» **Problem details**: Reproduce the following data verbatim, starting with the line that contains "Click the Done button in the dialog footer" and continuing through the line that contains "Open the settings gear icon", with both of those lines included.

» **Record set**:
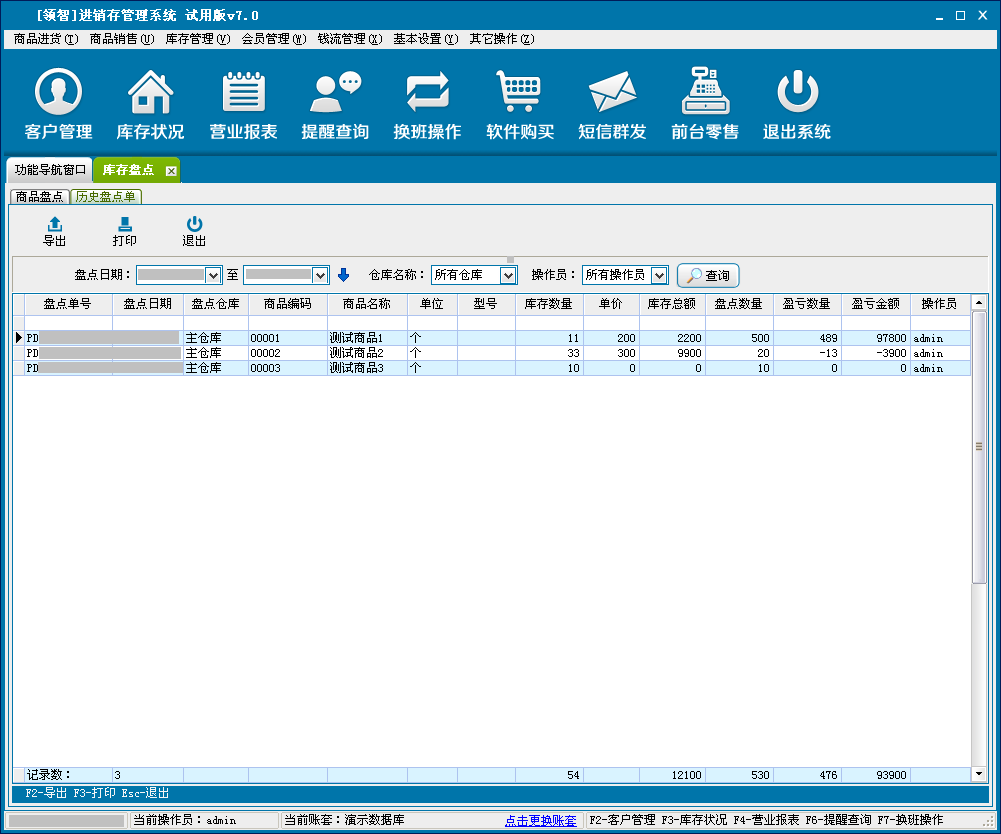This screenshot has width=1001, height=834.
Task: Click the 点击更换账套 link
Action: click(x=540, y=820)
==
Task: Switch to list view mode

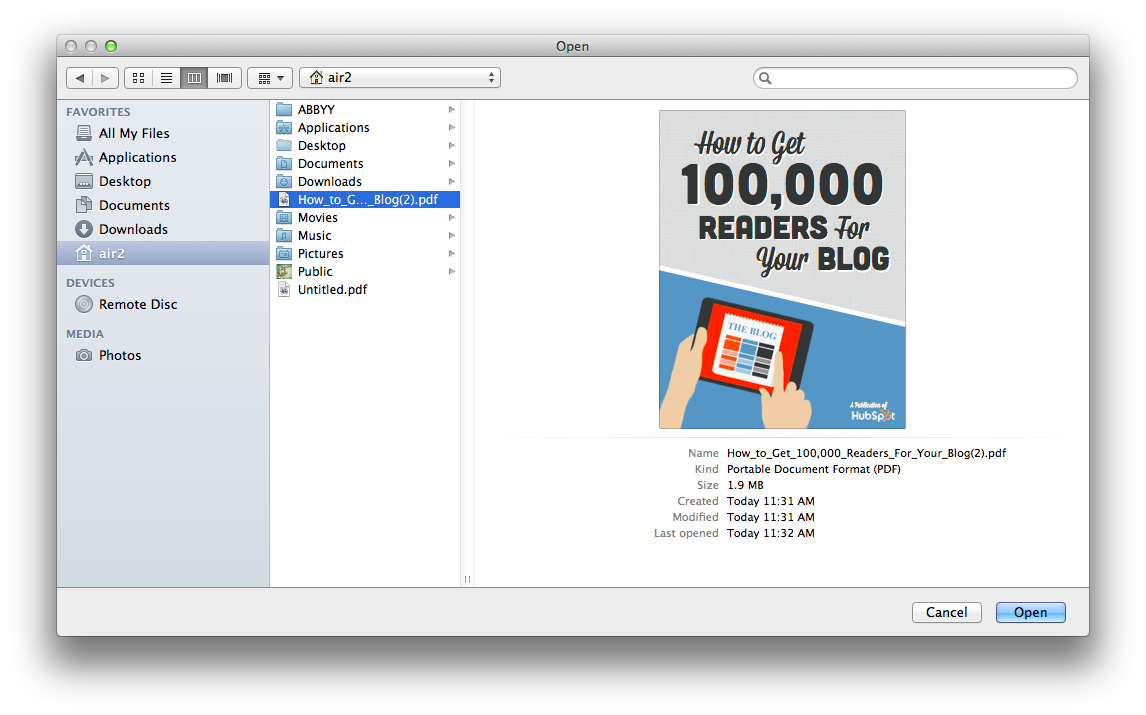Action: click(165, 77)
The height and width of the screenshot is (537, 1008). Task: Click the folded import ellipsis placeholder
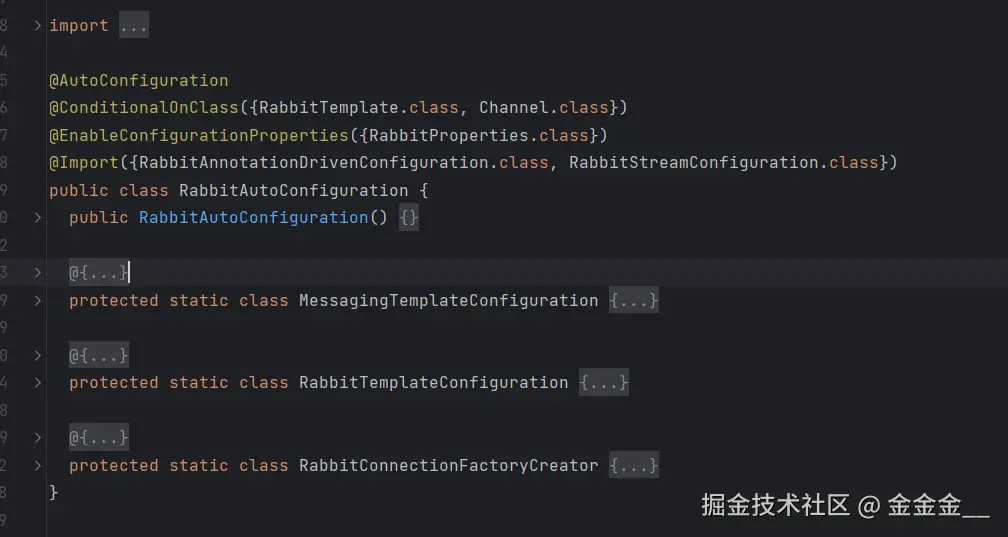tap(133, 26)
==
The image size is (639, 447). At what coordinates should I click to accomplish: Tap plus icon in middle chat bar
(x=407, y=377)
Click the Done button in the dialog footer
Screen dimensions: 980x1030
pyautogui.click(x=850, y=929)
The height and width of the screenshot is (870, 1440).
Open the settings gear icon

» **Worked answer**:
Click the Done button in the dialog footer
Screen dimensions: 980x1030
pyautogui.click(x=850, y=929)
The height and width of the screenshot is (870, 1440).
Open the settings gear icon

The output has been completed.